NELP also makes no secret of the fact that ban the box was never meant to be a cure-all -- and that far more work lies ahead. "Ban-the-box reforms were never intended as a panacea for the severe employment barriers facing people with records, and certainly not for the entrenched employment challenges of young men of color locked out of the job market," wrote Emsellem and Avery of NELP. "Removing criminal history inquiries from job applications is only one part of a comprehensive fair-chance strategy," which also includes record expungement and increased enforcement of anti-discrimination policies, they say.
"Each tool individually is important, but they have to work together to actually make an impact," said Lockwood of the Southern Coalition. But she insisted a mindset shift beyond policy is necessary to truly move the needle on these systemic issues: "As a society, if we can’t come together to say, 'Once you’ve paid your debt in the criminal justice system, we accept you and we recognize that you still have value,' ... none of those efforts individually are really going to make an impact."
The bottom line
Independent of policy changes to correct it, the fact is that recidivism rates in the U.S. remain alarmingly high: More than half of recently released people will re-offend within the first year. And studies show that a lack of legal employment is the No. 1 reason people re-offend.
This unavoidable reality has policymakers on both sides of the aisle in search of solutions. And in that context -- what NELP described as the "rallying cry" of ban the box, originally voiced by All of Us or None -- has undoubtedly been successful.

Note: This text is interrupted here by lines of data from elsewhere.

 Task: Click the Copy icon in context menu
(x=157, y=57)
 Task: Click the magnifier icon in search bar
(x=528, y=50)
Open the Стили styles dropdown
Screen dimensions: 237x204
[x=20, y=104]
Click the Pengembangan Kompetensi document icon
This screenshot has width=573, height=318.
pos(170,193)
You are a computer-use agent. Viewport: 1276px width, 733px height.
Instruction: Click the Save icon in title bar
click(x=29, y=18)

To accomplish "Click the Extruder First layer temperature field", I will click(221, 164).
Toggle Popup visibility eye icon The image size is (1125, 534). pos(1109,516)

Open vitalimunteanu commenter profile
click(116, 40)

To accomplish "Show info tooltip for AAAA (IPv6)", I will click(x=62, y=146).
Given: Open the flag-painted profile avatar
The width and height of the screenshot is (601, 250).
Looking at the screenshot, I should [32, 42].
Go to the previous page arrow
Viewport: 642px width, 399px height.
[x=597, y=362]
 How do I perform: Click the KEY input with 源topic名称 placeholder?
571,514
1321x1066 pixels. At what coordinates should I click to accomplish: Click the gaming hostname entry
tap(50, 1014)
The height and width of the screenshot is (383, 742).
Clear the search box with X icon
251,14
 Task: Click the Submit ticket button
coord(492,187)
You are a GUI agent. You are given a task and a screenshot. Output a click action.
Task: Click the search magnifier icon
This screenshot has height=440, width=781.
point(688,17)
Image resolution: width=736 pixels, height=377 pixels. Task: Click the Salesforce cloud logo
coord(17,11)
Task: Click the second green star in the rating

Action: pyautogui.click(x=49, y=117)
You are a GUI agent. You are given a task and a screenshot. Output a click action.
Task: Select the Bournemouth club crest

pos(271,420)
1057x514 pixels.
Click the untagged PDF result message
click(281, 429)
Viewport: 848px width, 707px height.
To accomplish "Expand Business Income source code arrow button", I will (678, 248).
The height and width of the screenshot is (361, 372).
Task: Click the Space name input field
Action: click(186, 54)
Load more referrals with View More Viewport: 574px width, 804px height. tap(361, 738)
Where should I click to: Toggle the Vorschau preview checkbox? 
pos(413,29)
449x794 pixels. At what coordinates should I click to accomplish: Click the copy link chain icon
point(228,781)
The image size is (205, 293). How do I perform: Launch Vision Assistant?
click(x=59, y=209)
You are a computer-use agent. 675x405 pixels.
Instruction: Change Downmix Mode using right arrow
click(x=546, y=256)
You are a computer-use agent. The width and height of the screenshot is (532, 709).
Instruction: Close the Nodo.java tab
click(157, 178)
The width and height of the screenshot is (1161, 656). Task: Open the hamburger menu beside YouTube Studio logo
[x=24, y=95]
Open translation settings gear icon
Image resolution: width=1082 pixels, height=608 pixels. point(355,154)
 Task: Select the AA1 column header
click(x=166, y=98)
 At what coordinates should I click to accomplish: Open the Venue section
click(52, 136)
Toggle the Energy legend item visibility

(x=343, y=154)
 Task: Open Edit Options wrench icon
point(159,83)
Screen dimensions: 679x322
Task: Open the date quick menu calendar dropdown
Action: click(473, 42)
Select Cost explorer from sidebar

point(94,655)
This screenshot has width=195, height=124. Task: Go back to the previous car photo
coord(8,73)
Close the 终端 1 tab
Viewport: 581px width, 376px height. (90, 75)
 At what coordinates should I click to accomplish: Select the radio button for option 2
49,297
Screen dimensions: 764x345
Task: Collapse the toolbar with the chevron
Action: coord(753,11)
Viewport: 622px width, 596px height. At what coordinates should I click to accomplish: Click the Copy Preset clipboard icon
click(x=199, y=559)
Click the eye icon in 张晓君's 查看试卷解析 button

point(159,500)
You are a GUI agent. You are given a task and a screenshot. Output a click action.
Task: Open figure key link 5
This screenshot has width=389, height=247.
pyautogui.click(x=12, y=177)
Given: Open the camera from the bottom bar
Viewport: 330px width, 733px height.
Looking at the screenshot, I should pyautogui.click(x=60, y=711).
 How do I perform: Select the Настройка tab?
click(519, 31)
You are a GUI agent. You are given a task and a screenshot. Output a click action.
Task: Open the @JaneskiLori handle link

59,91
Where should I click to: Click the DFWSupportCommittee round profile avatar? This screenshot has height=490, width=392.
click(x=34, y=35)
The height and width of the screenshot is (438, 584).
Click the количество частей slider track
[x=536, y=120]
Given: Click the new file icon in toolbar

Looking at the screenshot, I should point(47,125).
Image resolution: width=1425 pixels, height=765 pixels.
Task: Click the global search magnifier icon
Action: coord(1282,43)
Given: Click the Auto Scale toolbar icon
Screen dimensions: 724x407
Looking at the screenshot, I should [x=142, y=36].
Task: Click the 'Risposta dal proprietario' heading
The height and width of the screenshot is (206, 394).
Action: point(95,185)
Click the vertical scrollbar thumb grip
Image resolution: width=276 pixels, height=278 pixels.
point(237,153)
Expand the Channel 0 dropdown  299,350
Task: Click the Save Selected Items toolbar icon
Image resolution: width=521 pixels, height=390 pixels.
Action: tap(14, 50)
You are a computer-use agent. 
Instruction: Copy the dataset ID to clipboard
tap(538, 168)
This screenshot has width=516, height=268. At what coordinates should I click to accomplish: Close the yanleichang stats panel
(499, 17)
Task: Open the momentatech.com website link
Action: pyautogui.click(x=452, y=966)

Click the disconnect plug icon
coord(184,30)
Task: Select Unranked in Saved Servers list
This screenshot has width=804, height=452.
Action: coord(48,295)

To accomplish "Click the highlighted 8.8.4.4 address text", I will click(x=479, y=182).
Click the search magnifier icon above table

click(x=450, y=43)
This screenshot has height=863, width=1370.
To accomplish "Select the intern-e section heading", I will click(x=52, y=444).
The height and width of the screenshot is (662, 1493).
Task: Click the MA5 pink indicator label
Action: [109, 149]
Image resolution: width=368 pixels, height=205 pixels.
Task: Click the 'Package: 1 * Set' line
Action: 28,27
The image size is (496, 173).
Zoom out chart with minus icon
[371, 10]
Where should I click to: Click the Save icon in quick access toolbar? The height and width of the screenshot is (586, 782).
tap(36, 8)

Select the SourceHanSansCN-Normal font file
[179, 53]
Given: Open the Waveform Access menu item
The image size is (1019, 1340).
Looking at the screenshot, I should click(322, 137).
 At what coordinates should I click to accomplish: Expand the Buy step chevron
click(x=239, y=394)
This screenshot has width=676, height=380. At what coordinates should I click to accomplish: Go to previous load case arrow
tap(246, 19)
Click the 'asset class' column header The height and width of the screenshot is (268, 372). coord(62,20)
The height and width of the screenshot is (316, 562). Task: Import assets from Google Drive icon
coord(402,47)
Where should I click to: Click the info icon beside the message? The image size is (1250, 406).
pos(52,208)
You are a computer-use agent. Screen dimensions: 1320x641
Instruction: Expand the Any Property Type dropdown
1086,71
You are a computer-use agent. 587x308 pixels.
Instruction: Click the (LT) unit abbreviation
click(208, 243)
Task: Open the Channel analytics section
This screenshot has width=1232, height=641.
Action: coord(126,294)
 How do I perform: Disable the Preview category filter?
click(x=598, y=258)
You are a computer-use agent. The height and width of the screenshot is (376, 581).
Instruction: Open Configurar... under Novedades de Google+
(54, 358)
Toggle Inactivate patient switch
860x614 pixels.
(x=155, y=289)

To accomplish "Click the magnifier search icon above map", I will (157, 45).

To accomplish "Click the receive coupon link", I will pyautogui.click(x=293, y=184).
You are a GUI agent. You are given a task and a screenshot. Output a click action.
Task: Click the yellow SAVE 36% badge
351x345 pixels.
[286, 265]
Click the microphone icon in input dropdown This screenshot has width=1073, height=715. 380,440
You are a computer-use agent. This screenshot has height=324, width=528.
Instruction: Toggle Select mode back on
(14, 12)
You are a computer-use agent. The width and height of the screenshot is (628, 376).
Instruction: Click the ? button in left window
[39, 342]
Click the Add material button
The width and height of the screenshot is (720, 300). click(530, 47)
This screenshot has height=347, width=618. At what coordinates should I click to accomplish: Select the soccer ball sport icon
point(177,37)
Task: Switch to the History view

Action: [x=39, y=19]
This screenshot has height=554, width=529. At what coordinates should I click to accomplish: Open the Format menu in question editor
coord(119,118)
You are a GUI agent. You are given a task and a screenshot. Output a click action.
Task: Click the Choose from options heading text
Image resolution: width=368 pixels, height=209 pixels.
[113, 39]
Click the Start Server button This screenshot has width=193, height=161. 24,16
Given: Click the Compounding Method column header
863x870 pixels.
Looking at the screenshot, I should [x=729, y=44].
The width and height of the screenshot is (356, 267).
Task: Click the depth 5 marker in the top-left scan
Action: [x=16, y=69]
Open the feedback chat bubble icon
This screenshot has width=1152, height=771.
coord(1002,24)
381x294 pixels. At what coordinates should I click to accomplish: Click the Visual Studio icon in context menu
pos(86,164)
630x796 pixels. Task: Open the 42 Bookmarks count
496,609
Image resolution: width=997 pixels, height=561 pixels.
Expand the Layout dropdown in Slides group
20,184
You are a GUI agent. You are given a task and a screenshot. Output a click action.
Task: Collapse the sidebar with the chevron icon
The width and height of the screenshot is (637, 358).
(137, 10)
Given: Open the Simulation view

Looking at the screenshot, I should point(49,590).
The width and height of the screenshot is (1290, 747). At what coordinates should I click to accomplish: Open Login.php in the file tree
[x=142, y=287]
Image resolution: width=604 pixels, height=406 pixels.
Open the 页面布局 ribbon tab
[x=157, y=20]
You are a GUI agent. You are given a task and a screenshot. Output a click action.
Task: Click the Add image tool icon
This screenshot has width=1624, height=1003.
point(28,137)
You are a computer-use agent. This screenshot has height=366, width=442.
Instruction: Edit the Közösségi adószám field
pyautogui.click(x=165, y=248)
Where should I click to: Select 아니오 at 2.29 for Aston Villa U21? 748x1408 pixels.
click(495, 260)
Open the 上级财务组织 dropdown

The ban-the-box debate will likely rage on as researchers continue to analyze these fairly new policies. "After decades of mass incarceration with little emphasis on rehabilitation, it's our fault as a society that this group faces substantial challenges (low education, emotional trauma, substance abuse, untreated mental illness) -- not employers' fault," Doleac insisted. "If we're serious about helping people with records build stable lives, we'll need to invest serious resources to make up for decades of neglect."
But NELP warned that such research must be undertaken cautiously:
"The nation cannot afford to turn back the clock on a decade of reform that has created significant job opportunities for people with records. These studies require exacting scrutiny to ensure that they are not irresponsibly seized upon at a critical time when the nation is being challenged to confront its painful legacy of structural discrimination and criminalization of people of color."
One thing is for certain, forward-thinking companies aren't waiting for regulations when it comes to rooting out bias and discrimination in hiring -- and research shows they're reaping benefits on the bottom line.